Reforms on this scale are always hazardous, and for a time, no matter how well-managed, the transitory regime has many of the wors
t aspects, and few of the best, of both the old era and the one to which the state aspires. This brought down the Shah, as the most tenacious and generally oppressive of the old coexist very awkwardly with the vulgarity and arrivisme of the new. Instead of following Deng Xiao-ping’s model in China of massive economic reforms forced through by a state and party apparatus of scarcely loosened authority, Gorbachev tried comparative democratization without substantive economic changes. The move against alcoholism was almost as much a disaster as Prohibition had been in the United States in the twenties. The black market took over, and while alcoholism declined somewhat, government revenues plummeted.
Reagan assisted this process with one of his most successful Middle East initiatives: he sold Saudi Arabia sophisticated military hardware formerly not available to Arab powers, including a fleet of AWACS radar detection planes, in exchange for a private promise from the Saudi king of a reduction in oil prices. Saudi Arabia, because of its preeminence in OPEC, was able to deliver on this, and the oil price, which was $30 per barrel in November 1985, had fallen to $12 by March 1986. Oil was the chief Soviet export, as its manufactures were of inadequate quality for export and its other natural resources were uncompetitively expensively extracted and generally surplus to the world’s requirements (apart from small quantities of gold and diamonds).

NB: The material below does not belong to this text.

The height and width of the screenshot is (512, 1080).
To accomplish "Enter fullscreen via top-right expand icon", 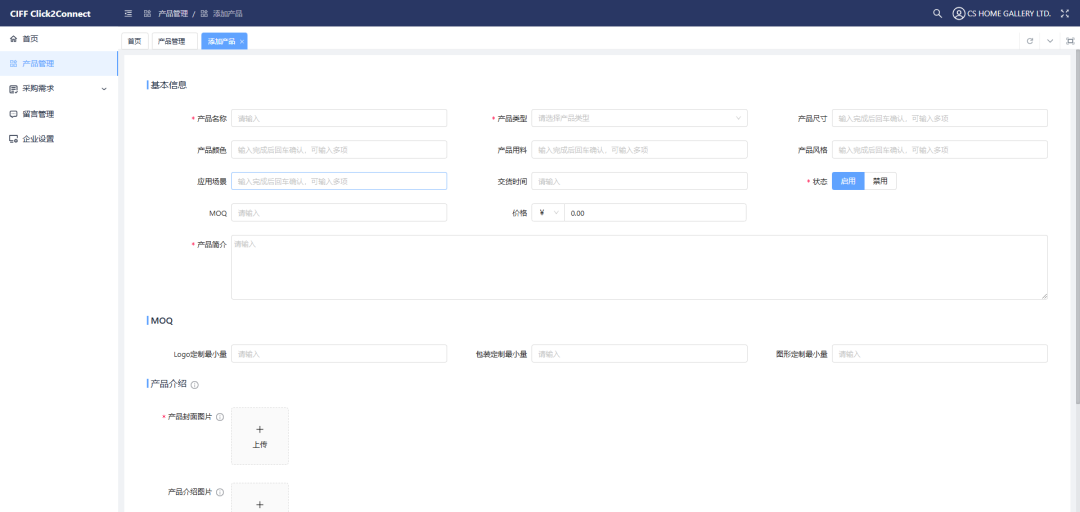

This initiative was coincident with the first Reagan-Gorbachev meeting, at Geneva, in the house of the Aga Khan, the Ishmaelite leader, in November 1985. It was very cordial and a public relations success for both leaders. It was the first summit meeting in six years; Reagan promised full reciprocity in any genuine reduction of tensions and move to cooperation, but made it clear that the United States would never accept an inferior military status to any other country, and there seemed to be a similarity of view on arms reductions and Afghanistan between the two leaders. There was a divided view for a time in the senior councils of the West (Gorbachev had met the West German and French leaders too) whether the new Soviet leader was trying to gull the West into relaxed vigilance, or was really about to dismantle the authoritarian capabilities of the Soviet state, unaware of what a shambles of economic and jurisdictional meltdown was likely to occur.